Plenty of white space left to fill 

Brian Feroldi (Zoe's Kitchen): Regional restaurant stocks that hold national appeal are a great place to look for home run investments. The main reason is that these companies have usually developed a winning concept that works well in one part of the country. If the company's nationwide expansion plans are a success, the company's stock could grow exponentially over time.

One restaurant stock that I think could make it big is Zoe's Kitchen. This fast-casual brand focused on Mederteranian-style food attracts health-conscious diners who want a tasty bite in a hurry. Offering this unique style of food allowed Zoe's comparable store sales to grow at a brisk pace for years on end. With just over 200 stores currently operating in only 20 U.S. states, Zoe's long-term growth plan to build over 1,600 U.S. locations certainly sounds exciting.

Unfortunately, Zoe's stores haven't proven themselves to be immune to the recent restaurant slowdown. Zoe's comps have been slowing down for more than a year, and they recently declined by 3.3%. That snapped a seven-year long streak of gains. Predictably, Wall Street hasn't been happy with this turn of events, and has pounded the company's stock.

ZOES Chart

ZOES data by YCharts

While Zoe's stock has been no fun to own over the last few quarters, the company does have a plan to revive its growth story. Management is planning on tinkering with the menu to drive comp growth, and it is also expanding the number of stores that will offer home delivery.

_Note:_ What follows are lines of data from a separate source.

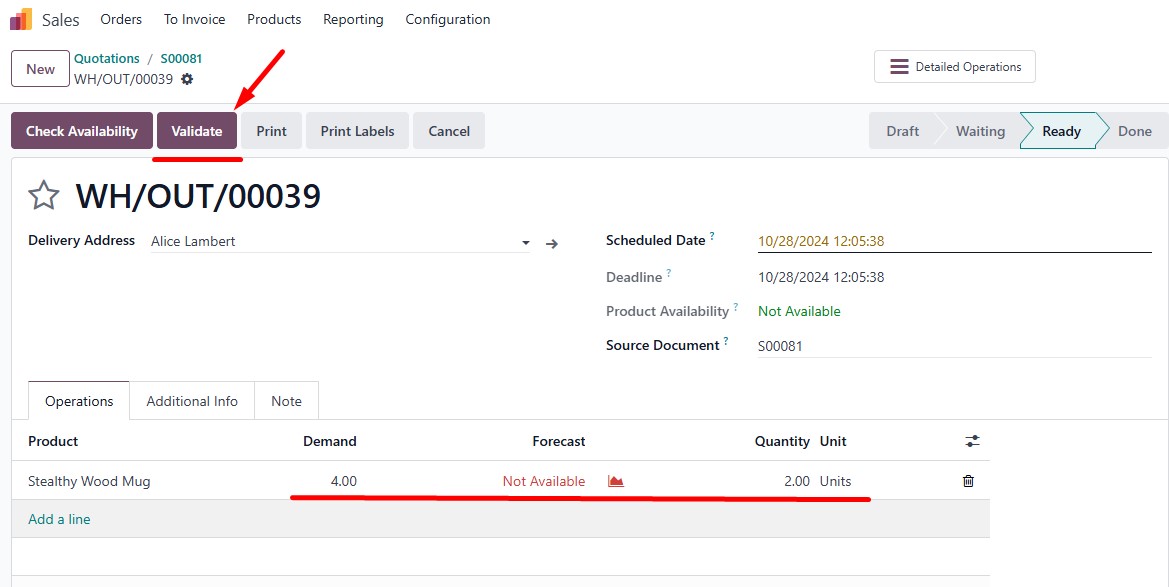Image resolution: width=1169 pixels, height=587 pixels.
Task: Switch to the Note tab
Action: (286, 401)
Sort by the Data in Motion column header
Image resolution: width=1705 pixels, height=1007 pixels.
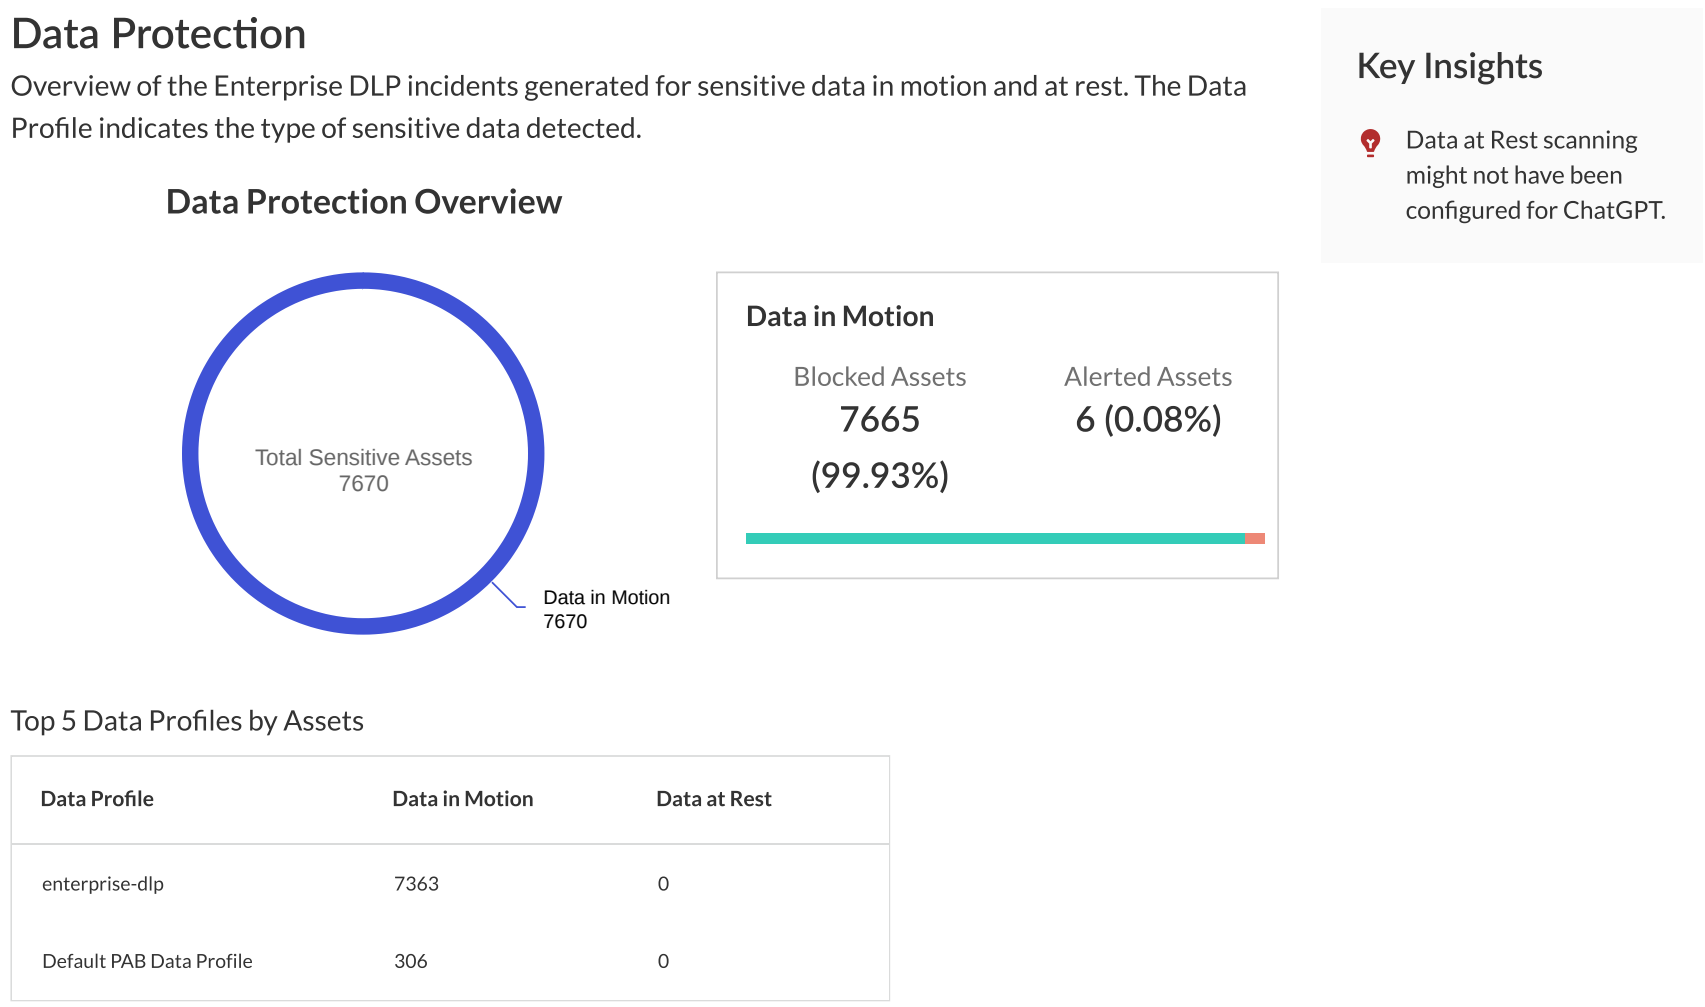(462, 799)
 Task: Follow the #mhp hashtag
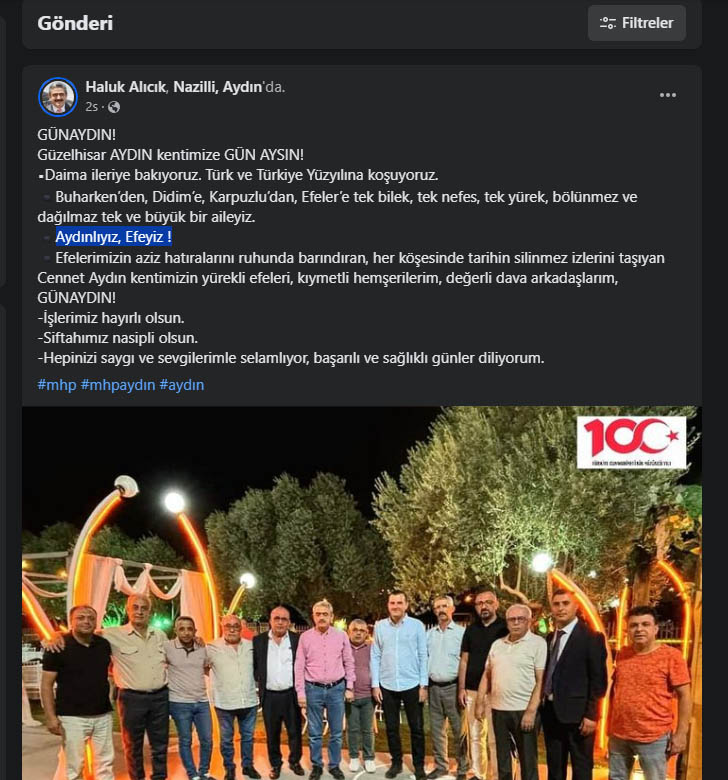[x=57, y=385]
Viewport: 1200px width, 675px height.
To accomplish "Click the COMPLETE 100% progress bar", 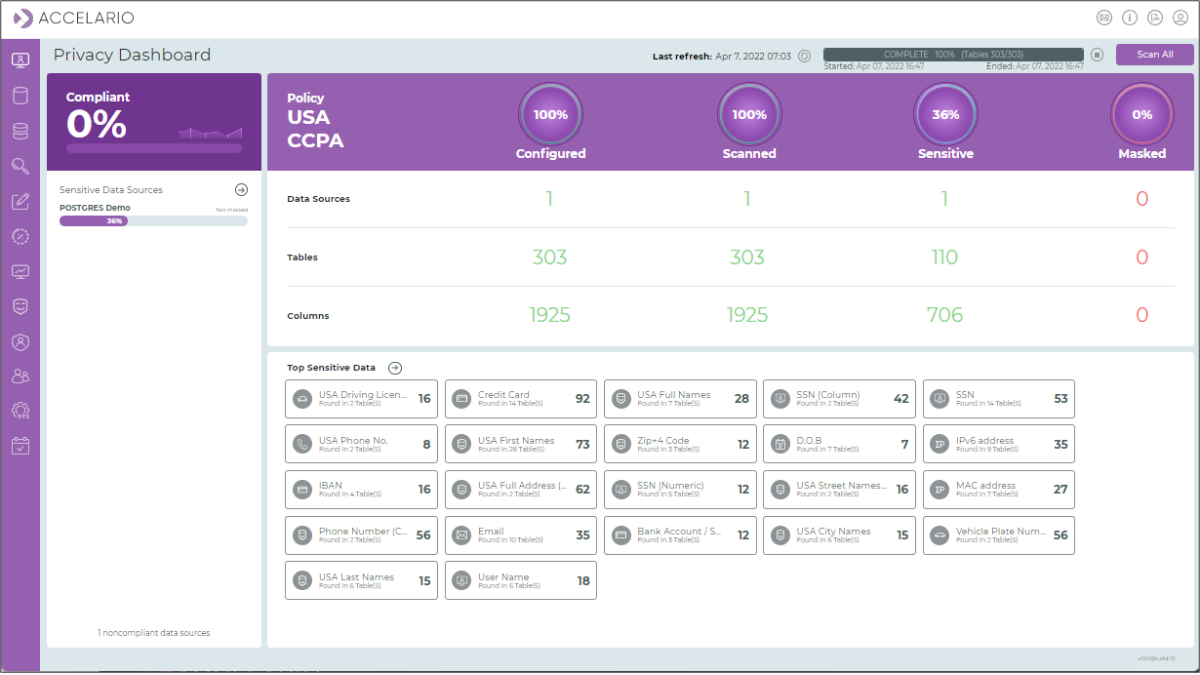I will 952,55.
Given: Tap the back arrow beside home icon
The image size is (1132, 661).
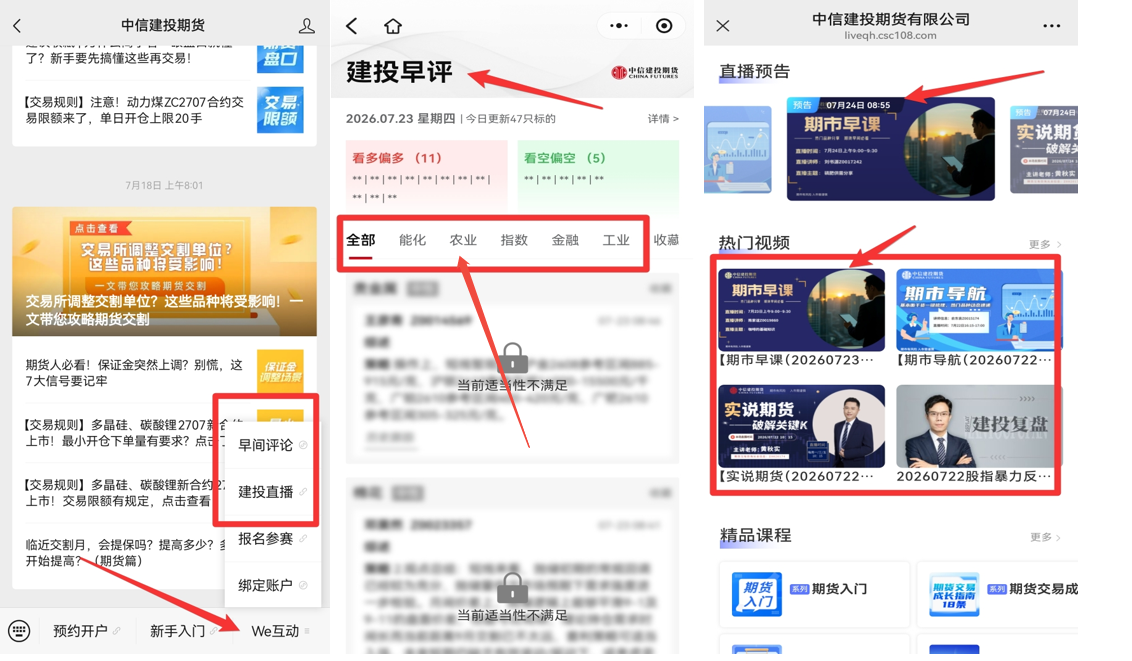Looking at the screenshot, I should (x=352, y=27).
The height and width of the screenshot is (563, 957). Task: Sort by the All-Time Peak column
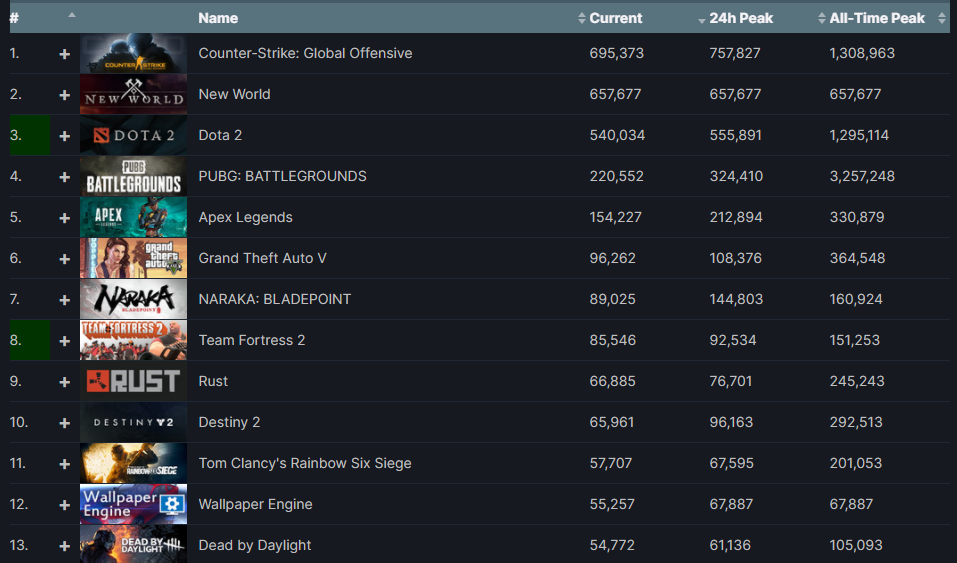[876, 18]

When combined with the company's rapid store expansion strategy and Wall Street's lowered expectations, it is possible that Zoe's future could finally be looking up. That makes Zoe's a stock that could certainly offer investors appetizing returns from here.

Potential for a refreshing turnaround

Steve Symington (Boston Beer Company): Boston Beer Company has left a bitter taste in investors' mouths of late. Shares of the craft brewing specialist are down more than 20% so far in 2017, as it feels the heat of competition from both regional brewers and industry titans muscling into its niche. 

To be sure, Boston Beer's revenue last quarter declined 14.6% year over year to $161.7 million, driven by a 15% decline in shipments to 707,000 barrels. For that, Boston Beer founder and chairman Jim Koch primarily blamed weakness in the company's core Samuel Adams brand, as well as a "general softening of the craft beer category that continues to be very competitive."

But the news wasn't all bad. Boston Beer's Twisted Tea and Truly Spiked and Sparkling varieties are performing well, and its Angry Orchard brand has maintained market share even amid a lull in the cider category. In the meantime, Boston Beer is focusing on returning Samuel Adams to growth through a combination of packaging innovation, marketing investments, and -- as a recent op-ed written by Koch for The New York Times shows -- proudly remaining a champion of both itself and smaller brewers (despite the competition they bring). 

Meanwhile, Boston Beer is also focusing on improving cost efficiency, which should allow it to emerge a stronger, more profitable business as it enters the lucrative summer season. If Boston Beer can return to growth and begin to once again increase its less-than-2% share of total U.S. beer sales, I think the stock could easily offer National Beverage-like returns for patient, long-term investors.